Personne ne m’apportait mon verre de mousseux.
Mon sang, mêlé à l’eau de mer, s’échappait à travers le siphon. J’aurais bien voulu le suivre mais j’ai toujours eu peur des tuyaux.

La douleur me traversait par vagues successives. J’avais la tête légère. Une huitre minuscule s’était glissée dans la bourriche. Un avorton. Je l’avais mise dans ma bouche et commencé à mordre de toutes mes forces dans la coquille. Là, ok, ça m’a fait vraiment mal. Mais après tout, c’était jour de fêtes et papa dit toujours qu’il faut goûter avant d’affirmer que c’est dégueulasse. Je crachais d’épais mollards rouges. Mon palais était détruit- mon somptueux palais – ah ah. Ca raclait sur mes dents, ça lacérait mes gencives, je me fendais la gueule, tout seul dans mon coin.

Et si on passait à table ? – Et comment donc ! – Vous avez encore faim, vous ? – Je m’assoie où, chérie ? – Je peux vous aider ? – Oui, grâce au suicide par exemple – Mets-toi à côté de pépé – Qu’est-ce que vous dites, heu… Pépé ? – Ffshshsyeghdgfd – Laissez, personne ne comprend – Ah… C’est bien ce qui me semblait.
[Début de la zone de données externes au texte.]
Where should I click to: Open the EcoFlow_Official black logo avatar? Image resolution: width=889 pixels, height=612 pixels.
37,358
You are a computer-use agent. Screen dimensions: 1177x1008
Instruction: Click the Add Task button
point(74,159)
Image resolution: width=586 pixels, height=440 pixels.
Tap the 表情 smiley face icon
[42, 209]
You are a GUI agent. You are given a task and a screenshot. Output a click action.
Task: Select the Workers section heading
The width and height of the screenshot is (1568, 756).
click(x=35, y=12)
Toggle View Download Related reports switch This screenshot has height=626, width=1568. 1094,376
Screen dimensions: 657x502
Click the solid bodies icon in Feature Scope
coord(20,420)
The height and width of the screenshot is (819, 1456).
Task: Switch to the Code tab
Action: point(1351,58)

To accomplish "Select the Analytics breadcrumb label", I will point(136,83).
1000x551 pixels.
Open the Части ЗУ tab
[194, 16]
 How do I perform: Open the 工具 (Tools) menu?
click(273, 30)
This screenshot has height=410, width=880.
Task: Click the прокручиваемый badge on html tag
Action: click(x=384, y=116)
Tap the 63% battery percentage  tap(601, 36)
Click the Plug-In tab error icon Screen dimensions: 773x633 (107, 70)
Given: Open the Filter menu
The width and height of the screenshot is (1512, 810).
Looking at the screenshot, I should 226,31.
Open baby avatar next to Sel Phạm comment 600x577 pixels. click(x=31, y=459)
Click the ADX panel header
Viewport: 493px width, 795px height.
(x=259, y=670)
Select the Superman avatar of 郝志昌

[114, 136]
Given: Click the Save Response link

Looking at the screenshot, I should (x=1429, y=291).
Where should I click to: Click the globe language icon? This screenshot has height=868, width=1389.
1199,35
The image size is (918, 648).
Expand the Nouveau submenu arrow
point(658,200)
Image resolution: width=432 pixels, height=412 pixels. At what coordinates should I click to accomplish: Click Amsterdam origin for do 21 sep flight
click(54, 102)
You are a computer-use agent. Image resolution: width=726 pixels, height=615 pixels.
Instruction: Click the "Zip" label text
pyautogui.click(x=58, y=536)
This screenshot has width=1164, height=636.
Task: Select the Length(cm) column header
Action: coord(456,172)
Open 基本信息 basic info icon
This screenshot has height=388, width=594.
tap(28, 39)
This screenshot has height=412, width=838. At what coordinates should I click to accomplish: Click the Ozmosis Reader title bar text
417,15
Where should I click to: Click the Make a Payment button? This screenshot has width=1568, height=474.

Je l’avais avalée au bout du compte. Puis j’avais glissé ma main dans ma poche et étais allé m’assoir entre maman et la tante albinos qui m’offrait toujours un disque d’Elton John. Le chien me léchait la main, sous la table. Je me laissais faire mais je ne savais pas qu’il emporterait mon doigt.

- Aie !
- Qu’est-ce qui se passe, trésor ?
- Vous avez encore mis des marrons dans la dinde.
- Il faut toujours goûter avant de…
- Oui, papa.
- Tu es blanc comme un cul, tu sais ça ?

Alors, j’avais souri avec ce qui me restait de bouche.
J’avais souri à tout le monde.

Les couverts étaient tombés dans les assiettes, maman s’était mise à hurler, j’avais posé mes mains sur la table comme on m’avait enseigné, Oncle Yvan avait dégueulé dans sa bisque, papa avait giflé maman qui tentait d’escalader une armoire, le chien s’était allongé sur le paillasson, pépé commentait la scène bien que personne ne l’écoutât, pour changer.
Je m’étais évanoui sur un bloc de foie gras à 57,90 euros.